Could you give the lines of these entries as a JSON list of strings, one string per line, with blank lines left out?

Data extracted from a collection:
....

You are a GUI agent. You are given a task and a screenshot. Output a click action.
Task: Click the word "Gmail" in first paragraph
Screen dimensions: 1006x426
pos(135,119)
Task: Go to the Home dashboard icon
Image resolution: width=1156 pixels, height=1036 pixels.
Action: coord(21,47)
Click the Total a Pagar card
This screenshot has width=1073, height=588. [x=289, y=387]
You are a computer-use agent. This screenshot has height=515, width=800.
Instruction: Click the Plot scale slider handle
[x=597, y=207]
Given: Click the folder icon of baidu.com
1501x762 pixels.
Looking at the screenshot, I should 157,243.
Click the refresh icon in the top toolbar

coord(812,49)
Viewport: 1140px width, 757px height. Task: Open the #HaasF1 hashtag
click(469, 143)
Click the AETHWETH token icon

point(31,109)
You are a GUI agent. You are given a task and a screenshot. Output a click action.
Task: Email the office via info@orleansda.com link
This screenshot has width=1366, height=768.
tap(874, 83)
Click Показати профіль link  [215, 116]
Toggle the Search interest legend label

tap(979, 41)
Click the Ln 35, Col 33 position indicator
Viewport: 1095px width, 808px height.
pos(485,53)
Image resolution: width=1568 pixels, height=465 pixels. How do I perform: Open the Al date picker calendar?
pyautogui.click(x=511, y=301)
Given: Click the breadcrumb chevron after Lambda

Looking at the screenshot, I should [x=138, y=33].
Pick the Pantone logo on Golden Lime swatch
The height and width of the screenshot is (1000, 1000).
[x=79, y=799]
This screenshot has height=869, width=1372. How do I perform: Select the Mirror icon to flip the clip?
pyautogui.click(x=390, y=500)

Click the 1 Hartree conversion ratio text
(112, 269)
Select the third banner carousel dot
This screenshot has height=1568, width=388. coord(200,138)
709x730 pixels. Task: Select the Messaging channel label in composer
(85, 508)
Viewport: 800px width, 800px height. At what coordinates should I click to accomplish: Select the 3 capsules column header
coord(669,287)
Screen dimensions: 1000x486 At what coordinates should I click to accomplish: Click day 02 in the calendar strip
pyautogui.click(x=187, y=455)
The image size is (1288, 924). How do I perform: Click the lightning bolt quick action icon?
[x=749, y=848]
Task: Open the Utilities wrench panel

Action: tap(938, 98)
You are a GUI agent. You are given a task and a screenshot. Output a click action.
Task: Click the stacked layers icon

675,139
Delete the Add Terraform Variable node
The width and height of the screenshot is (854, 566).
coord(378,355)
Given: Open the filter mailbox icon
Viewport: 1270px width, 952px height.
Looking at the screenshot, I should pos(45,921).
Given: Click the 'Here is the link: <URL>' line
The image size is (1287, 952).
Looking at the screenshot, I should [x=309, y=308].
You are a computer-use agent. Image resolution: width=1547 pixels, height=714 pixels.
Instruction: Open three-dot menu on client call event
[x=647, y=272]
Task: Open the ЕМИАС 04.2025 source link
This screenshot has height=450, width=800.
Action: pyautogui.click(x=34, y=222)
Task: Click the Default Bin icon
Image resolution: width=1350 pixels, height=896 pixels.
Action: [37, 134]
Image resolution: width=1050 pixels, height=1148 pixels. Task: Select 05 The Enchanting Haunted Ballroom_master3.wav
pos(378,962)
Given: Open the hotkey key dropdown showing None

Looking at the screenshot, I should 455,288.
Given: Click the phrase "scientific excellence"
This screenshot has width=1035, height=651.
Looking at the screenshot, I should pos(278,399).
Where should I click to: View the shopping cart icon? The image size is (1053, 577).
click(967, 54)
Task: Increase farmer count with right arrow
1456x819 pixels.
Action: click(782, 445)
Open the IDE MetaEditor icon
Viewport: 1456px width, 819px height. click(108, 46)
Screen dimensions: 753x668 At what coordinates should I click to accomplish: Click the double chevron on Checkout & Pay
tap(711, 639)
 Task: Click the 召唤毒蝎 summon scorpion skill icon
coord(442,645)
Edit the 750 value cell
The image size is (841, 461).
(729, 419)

....

▶ Solution
[
  "You are a GUI agent. You are given a task and a screenshot. Output a click action.",
  "Task: Click the word \"Gmail\" in first paragraph",
  "Screen dimensions: 1006x426",
  "pos(135,119)",
  "Task: Go to the Home dashboard icon",
  "Image resolution: width=1156 pixels, height=1036 pixels.",
  "Action: coord(21,47)",
  "Click the Total a Pagar card",
  "This screenshot has width=1073, height=588. [x=289, y=387]",
  "You are a computer-use agent. This screenshot has height=515, width=800.",
  "Instruction: Click the Plot scale slider handle",
  "[x=597, y=207]",
  "Given: Click the folder icon of baidu.com",
  "1501x762 pixels.",
  "Looking at the screenshot, I should 157,243.",
  "Click the refresh icon in the top toolbar",
  "coord(812,49)",
  "Viewport: 1140px width, 757px height. Task: Open the #HaasF1 hashtag",
  "click(469, 143)",
  "Click the AETHWETH token icon",
  "point(31,109)",
  "You are a GUI agent. You are given a task and a screenshot. Output a click action.",
  "Task: Email the office via info@orleansda.com link",
  "This screenshot has width=1366, height=768.",
  "tap(874, 83)",
  "Click Показати профіль link  [215, 116]",
  "Toggle the Search interest legend label",
  "tap(979, 41)",
  "Click the Ln 35, Col 33 position indicator",
  "Viewport: 1095px width, 808px height.",
  "pos(485,53)",
  "Image resolution: width=1568 pixels, height=465 pixels. How do I perform: Open the Al date picker calendar?",
  "pyautogui.click(x=511, y=301)",
  "Given: Click the breadcrumb chevron after Lambda",
  "Looking at the screenshot, I should [x=138, y=33].",
  "Pick the Pantone logo on Golden Lime swatch",
  "The height and width of the screenshot is (1000, 1000).",
  "[x=79, y=799]",
  "This screenshot has height=869, width=1372. How do I perform: Select the Mirror icon to flip the clip?",
  "pyautogui.click(x=390, y=500)",
  "Click the 1 Hartree conversion ratio text",
  "(112, 269)",
  "Select the third banner carousel dot",
  "This screenshot has height=1568, width=388. coord(200,138)",
  "709x730 pixels. Task: Select the Messaging channel label in composer",
  "(85, 508)",
  "Viewport: 800px width, 800px height. At what coordinates should I click to accomplish: Select the 3 capsules column header",
  "coord(669,287)",
  "Screen dimensions: 1000x486 At what coordinates should I click to accomplish: Click day 02 in the calendar strip",
  "pyautogui.click(x=187, y=455)",
  "The image size is (1288, 924). How do I perform: Click the lightning bolt quick action icon?",
  "[x=749, y=848]",
  "Task: Open the Utilities wrench panel",
  "Action: tap(938, 98)",
  "You are a GUI agent. You are given a task and a screenshot. Output a click action.",
  "Task: Click the stacked layers icon",
  "675,139",
  "Delete the Add Terraform Variable node",
  "The width and height of the screenshot is (854, 566).",
  "coord(378,355)",
  "Given: Open the filter mailbox icon",
  "Viewport: 1270px width, 952px height.",
  "Looking at the screenshot, I should pos(45,921).",
  "Given: Click the 'Here is the link: <URL>' line",
  "The image size is (1287, 952).",
  "Looking at the screenshot, I should [x=309, y=308].",
  "You are a computer-use agent. Image resolution: width=1547 pixels, height=714 pixels.",
  "Instruction: Open three-dot menu on client call event",
  "[x=647, y=272]",
  "Task: Open the ЕМИАС 04.2025 source link",
  "This screenshot has height=450, width=800.",
  "Action: pyautogui.click(x=34, y=222)",
  "Task: Click the Default Bin icon",
  "Image resolution: width=1350 pixels, height=896 pixels.",
  "Action: [37, 134]",
  "Image resolution: width=1050 pixels, height=1148 pixels. Task: Select 05 The Enchanting Haunted Ballroom_master3.wav",
  "pos(378,962)",
  "Given: Open the hotkey key dropdown showing None",
  "Looking at the screenshot, I should 455,288.",
  "Given: Click the phrase \"scientific excellence\"",
  "This screenshot has width=1035, height=651.",
  "Looking at the screenshot, I should pos(278,399).",
  "Where should I click to: View the shopping cart icon? The image size is (1053, 577).",
  "click(967, 54)",
  "Task: Increase farmer count with right arrow",
  "1456x819 pixels.",
  "Action: click(782, 445)",
  "Open the IDE MetaEditor icon",
  "Viewport: 1456px width, 819px height. click(108, 46)",
  "Screen dimensions: 753x668 At what coordinates should I click to accomplish: Click the double chevron on Checkout & Pay",
  "tap(711, 639)",
  " Task: Click the 召唤毒蝎 summon scorpion skill icon",
  "coord(442,645)",
  "Edit the 750 value cell",
  "The image size is (841, 461).",
  "(729, 419)"
]